Para Sexto Empírico, o ceticismo tinha um caráter “terapêutico”, pois a seus olhos constituía não somente uma arma de combate aos platônicos, mas representava principalmente um “remédio” contra o mal generalizado do dogmatismo. Ao contrário dos dogmáticos platônicos, que baseavam suas crenças no “mundo perfeito das ideias”, lugar da “Verdade transcendente”, condenando o “mundo das aparências” e suas meras cópias enganosas, “distantes em três graus do real, do mundo transcendente das ideias” (FERRAZ, 1999, p. 28), os céticos afirmavam que a base para a compreensão do mundo é justamente “aquilo que aparece” e que é compartilhado por todos, ou seja, o mundo aparente. Esta ênfase cética nos fenômenos e no conhecimento sensível do mundo deu origem ao empirismo, base de todo o desenvolvimento posterior da ciência.

Este trabalho lança mão dos princípios céticos propondo abordar o personagem machadiano Quincas Borba, dono do cão Quincas Borba e inventor da filosofia do Humanitismo, de um duplo ponto de vista: de um lado, por meio do estudo da figura “empírica” do “filósofo de Barbacena”, como o denominou Araripe Júnior, e, de outro lado, pela abordagem do diálogo implícito que Machado de Assis, por meio da “filosofia” do Quincas Borba, exerce com a teoria filosófica ocidental. Embora o viés de análise do Quincas Borba, neste estudo, seja a filosofia, não temos, porém, a pretensão de limitar o personagem a uma leitura única, pois, como observa Ivo Barbieri, as personagens machadianas, enquanto criações literárias complexas, não se entregam “em nenhum estrato isolado ou definição disciplinar, quer seja de cunho filosófico, sociológico ou psicanalítico” (BARBIERI, 2005, p. 35), não cabendo assim em molduras previamente definidas, mas se definindo antes pelo seu caráter aberto a múltiplas interpretações.

[Registros sobre a localização de elementos em telas]
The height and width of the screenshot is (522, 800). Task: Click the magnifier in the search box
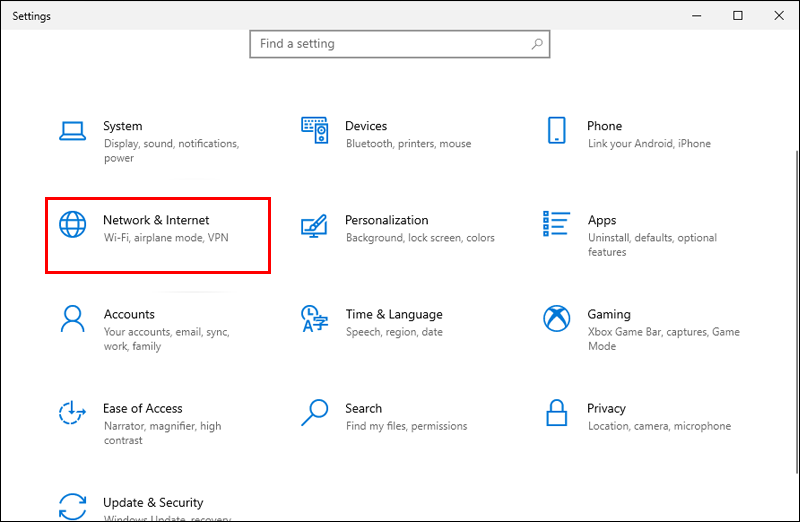[x=537, y=44]
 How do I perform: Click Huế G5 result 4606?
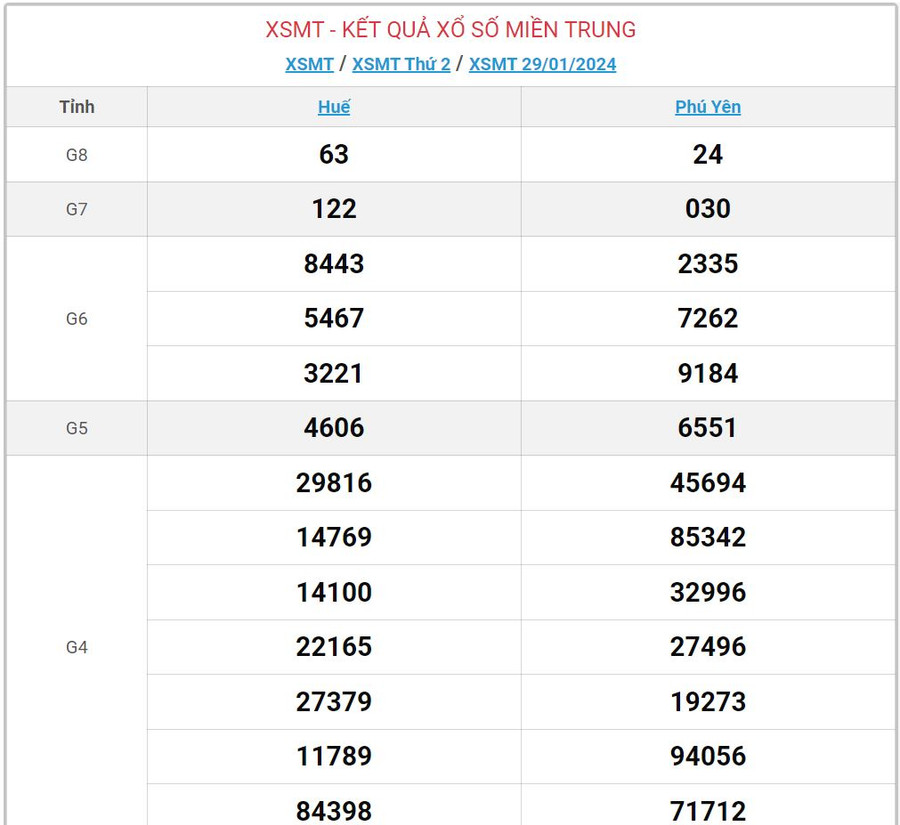[334, 428]
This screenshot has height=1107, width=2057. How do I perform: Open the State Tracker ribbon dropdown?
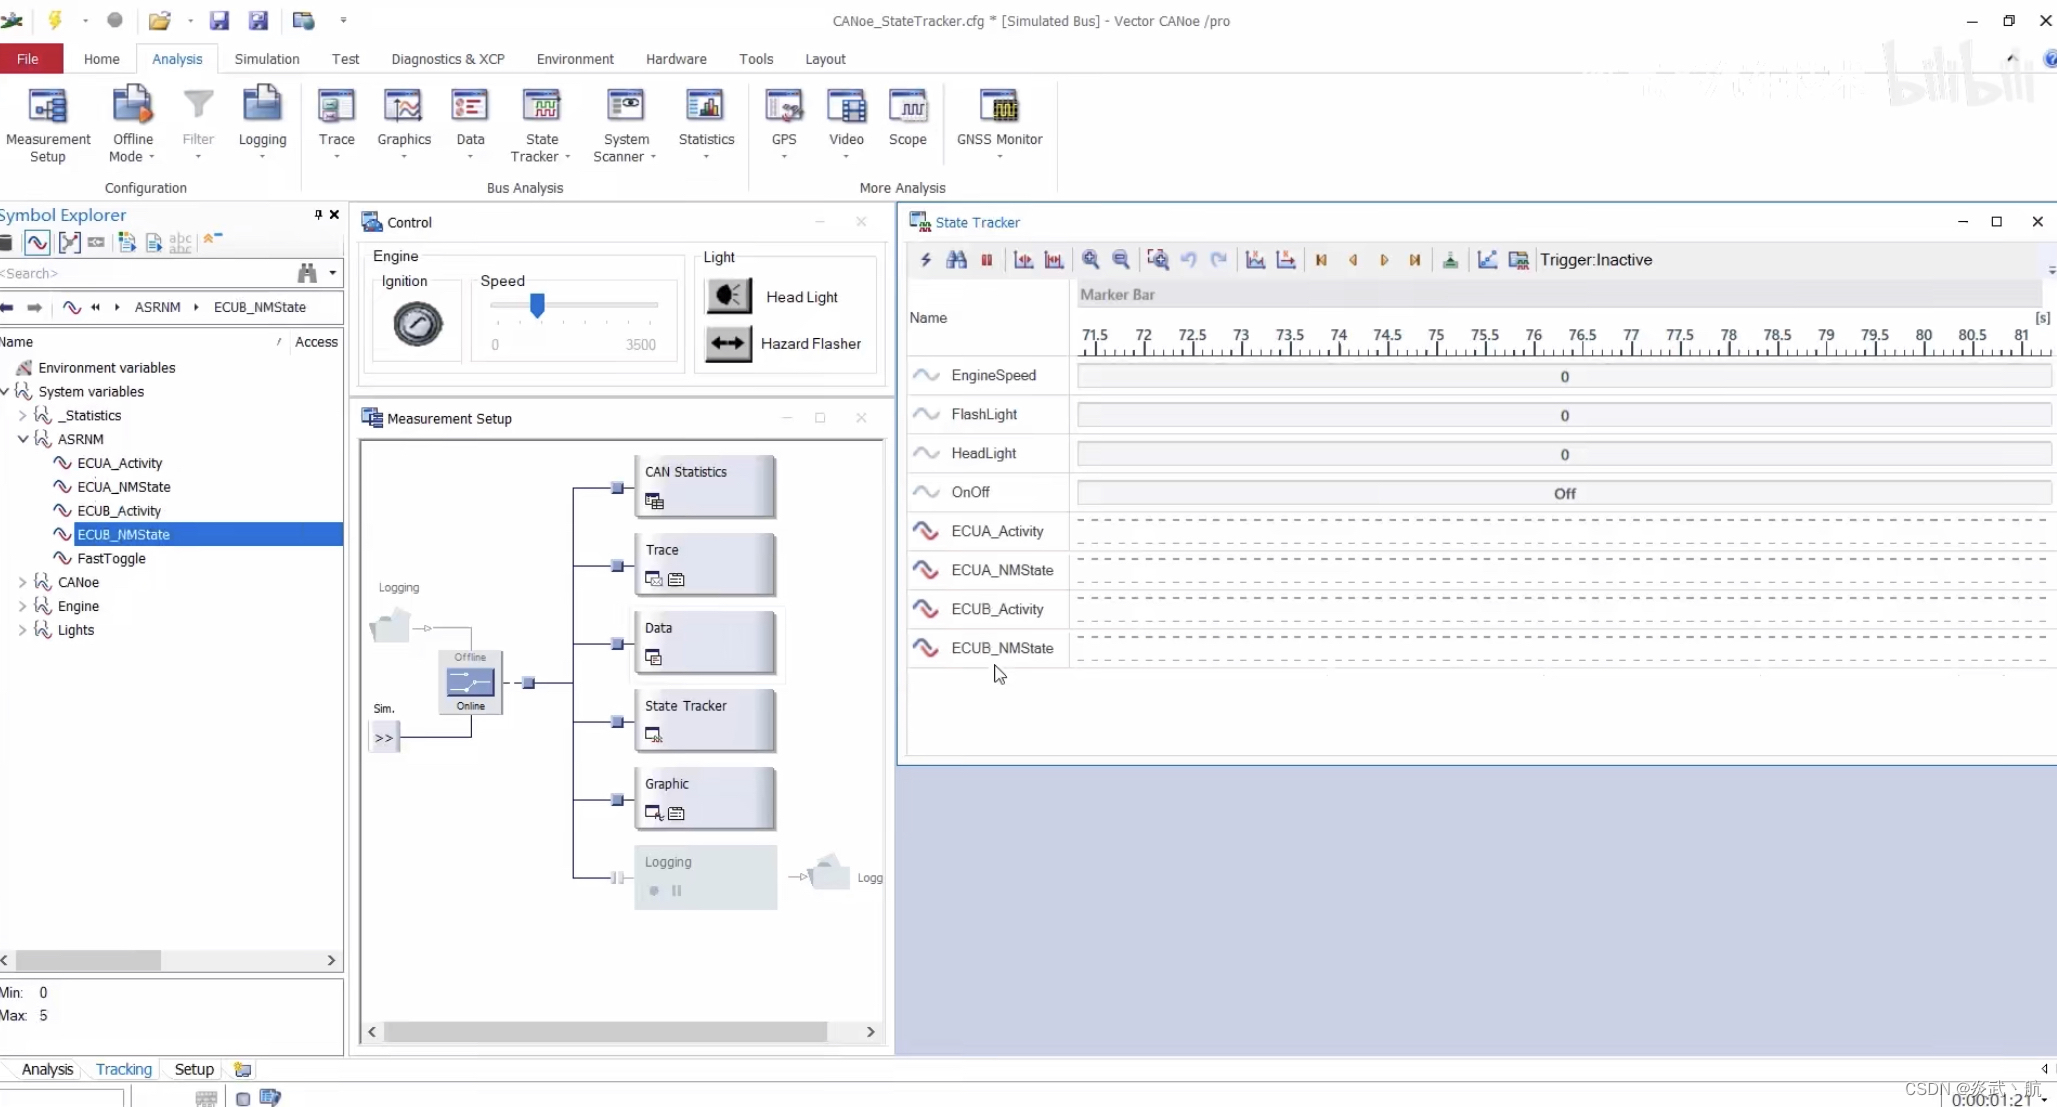click(566, 157)
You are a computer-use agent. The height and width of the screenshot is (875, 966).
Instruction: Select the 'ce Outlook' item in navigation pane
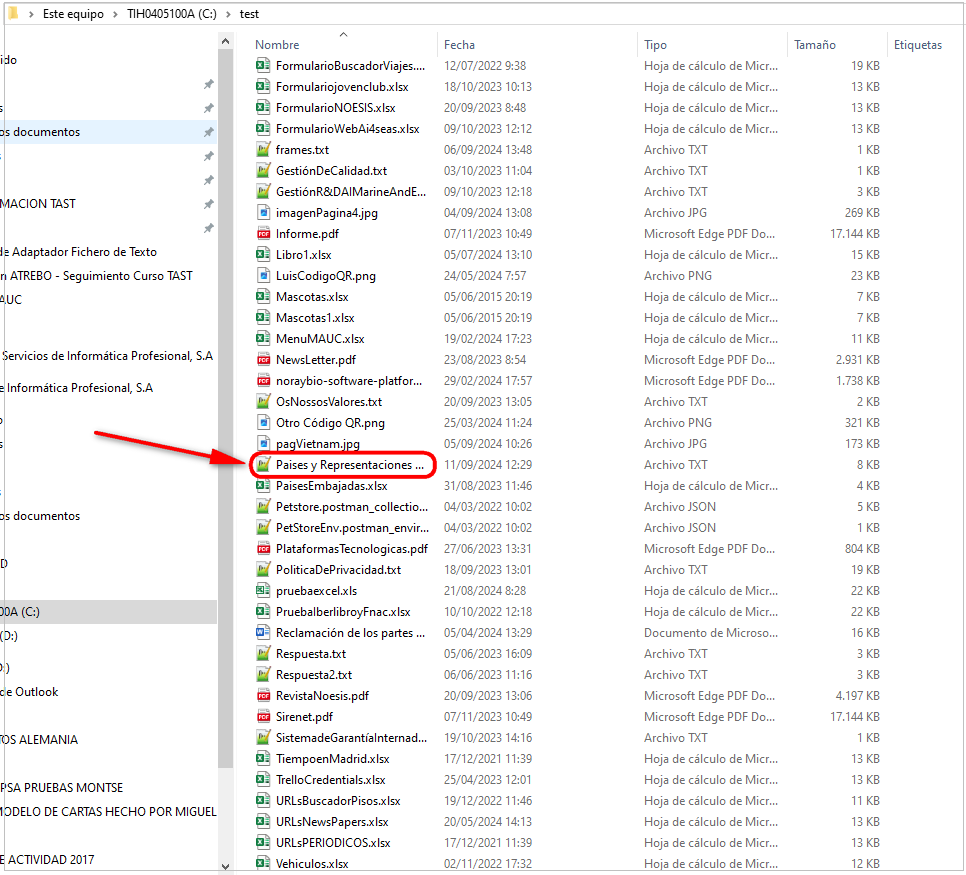coord(30,692)
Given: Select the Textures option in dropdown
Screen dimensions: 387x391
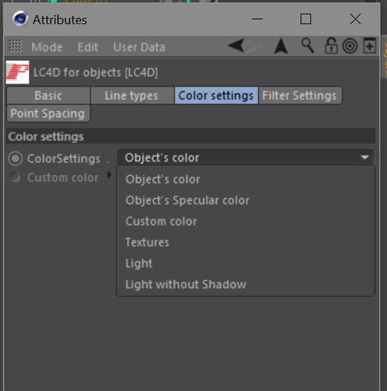Looking at the screenshot, I should [147, 242].
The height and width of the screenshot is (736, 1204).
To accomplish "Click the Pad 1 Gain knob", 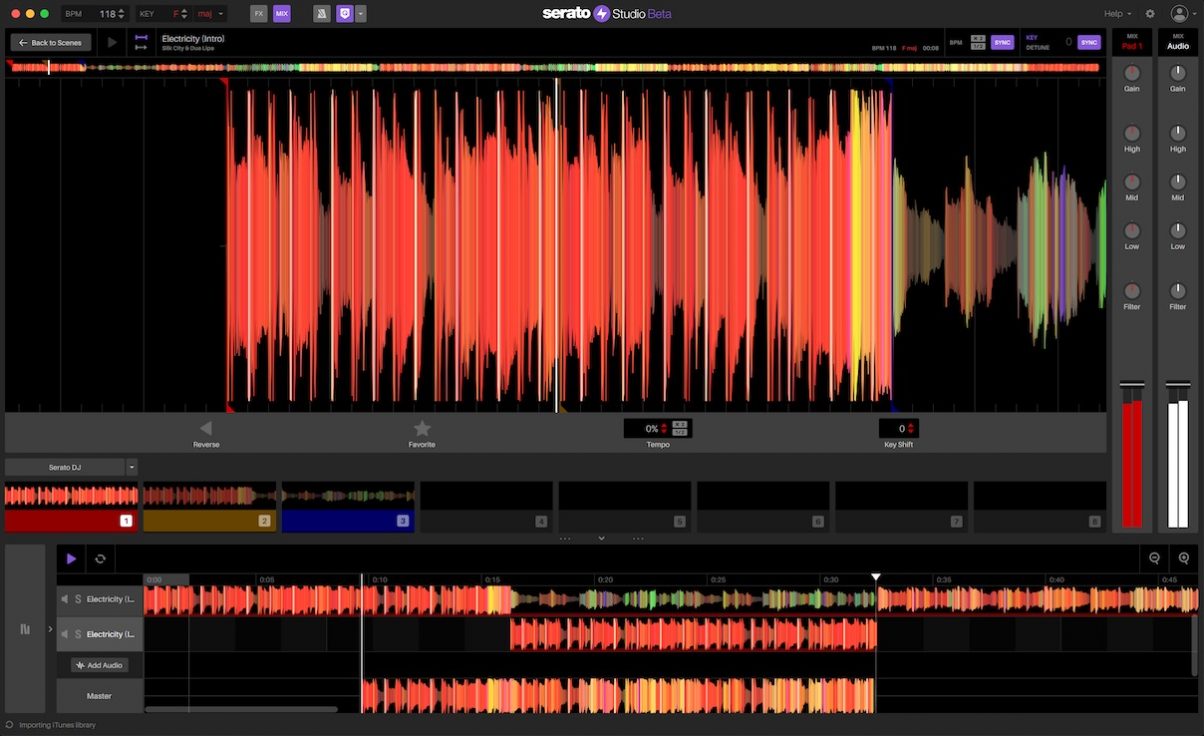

__Lista de exercícios__:
A: Reproduza do texto sobre ceticismo todo o trecho que vai desde "Para Sexto Empírico, o" até "posterior da ciência.".
B: Responda às perguntas a seguir com base no texto sobre ceticismo.
(i) Segundo Sexto Empírico, contra qual mal o ceticismo representava um "remédio"?
(ii) A que deu origem a ênfase cética nos fenômenos e no conhecimento sensível do mundo?
(iii) Quem denominou Quincas Borba de "filósofo de Barbacena"?
Para responder, baseie-se somente no texto sobre ceticismo.

__Gabarito dos exercícios__:
A:
Para Sexto Empírico, o ceticismo tinha um caráter “terapêutico”, pois a seus olhos constituía não somente uma arma de combate aos platônicos, mas representava principalmente um “remédio” contra o mal generalizado do dogmatismo. Ao contrário dos dogmáticos platônicos, que baseavam suas crenças no “mundo perfeito das ideias”, lugar da “Verdade transcendente”, condenando o “mundo das aparências” e suas meras cópias enganosas, “distantes em três graus do real, do mundo transcendente das ideias” (FERRAZ, 1999, p. 28), os céticos afirmavam que a base para a compreensão do mundo é justamente “aquilo que aparece” e que é compartilhado por todos, ou seja, o mundo aparente. Esta ênfase cética nos fenômenos e no conhecimento sensível do mundo deu origem ao empirismo, base de todo o desenvolvimento posterior da ciência.

B:
(i) Contra o mal generalizado do dogmatismo.
(ii) Ao empirismo.
(iii) Araripe Júnior.